* _What is being asked_
Once you find the line below that contains "The height and", write it out along with every later line exactly as given, stopping only when the records end. Omit the pictures.
*** Listed records ***
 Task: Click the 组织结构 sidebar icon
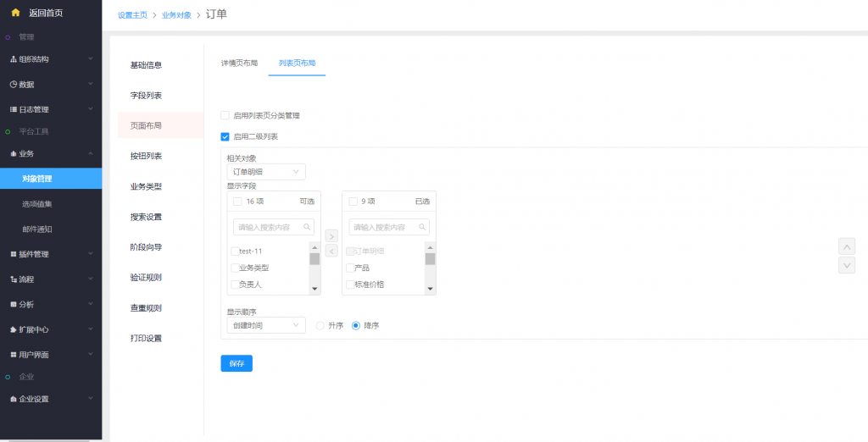tap(13, 59)
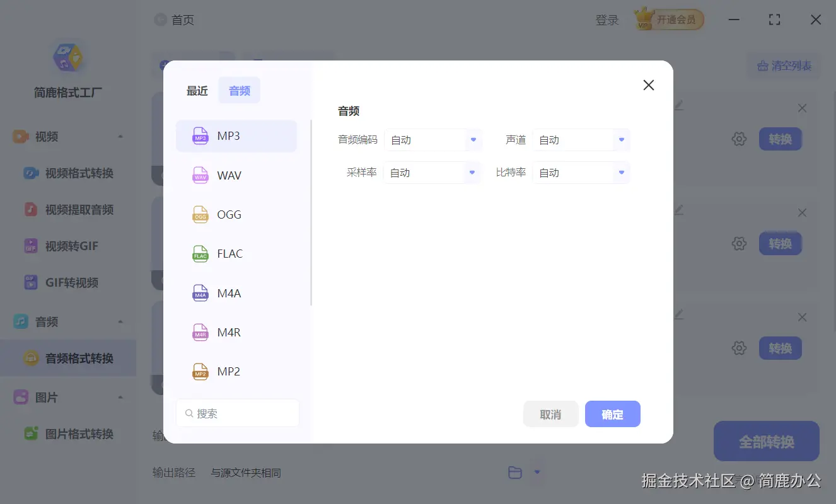The width and height of the screenshot is (836, 504).
Task: Pick the OGG audio format
Action: tap(236, 214)
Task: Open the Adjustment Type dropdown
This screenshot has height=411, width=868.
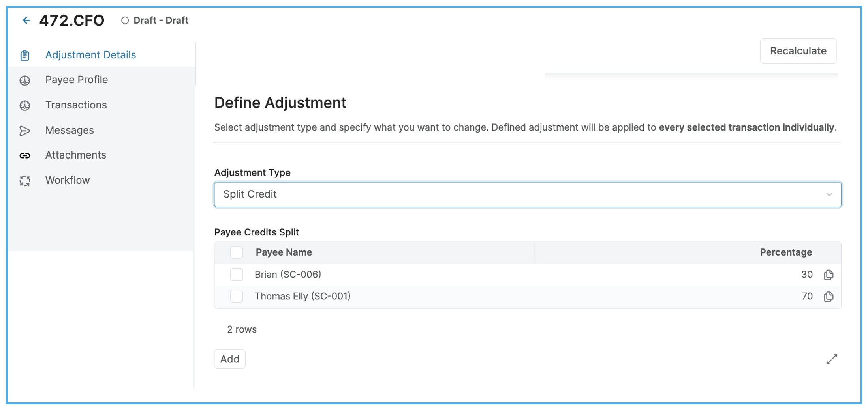Action: 527,194
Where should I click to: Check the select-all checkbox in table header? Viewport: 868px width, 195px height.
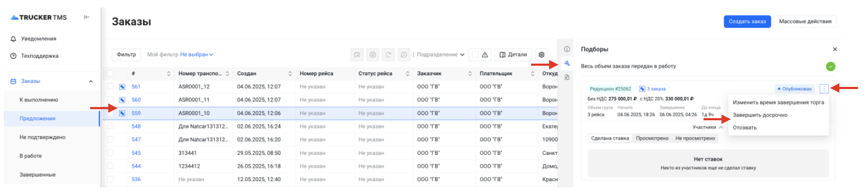110,73
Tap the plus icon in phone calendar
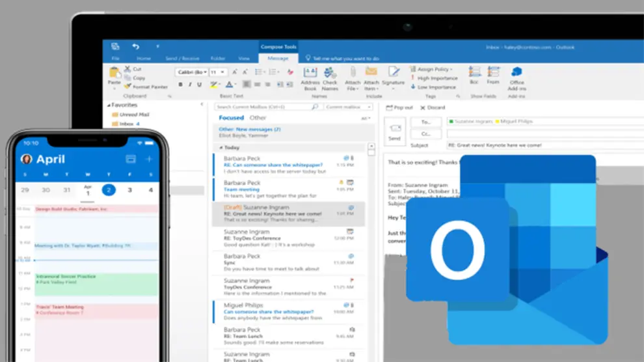 150,159
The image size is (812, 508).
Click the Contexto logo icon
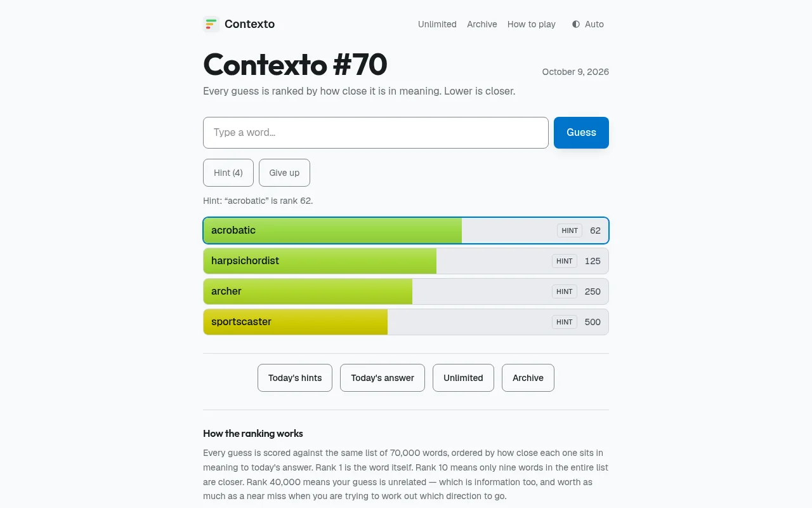click(211, 24)
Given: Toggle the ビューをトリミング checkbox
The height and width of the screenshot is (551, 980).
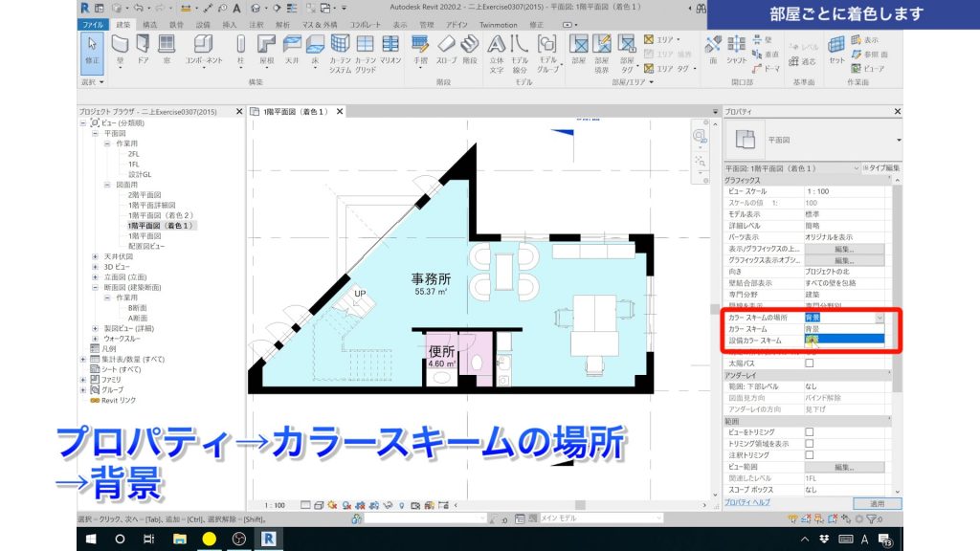Looking at the screenshot, I should (809, 432).
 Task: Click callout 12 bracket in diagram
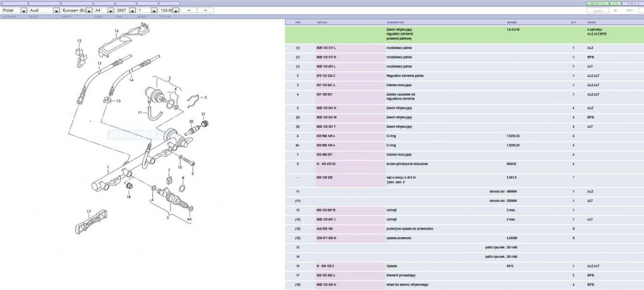pos(79,41)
*** End of Listed records ***
* _Exercise result_
The height and width of the screenshot is (551, 980).
Looking at the screenshot, I should (809, 432).
 Task: Click callout 12 bracket in diagram
pos(79,41)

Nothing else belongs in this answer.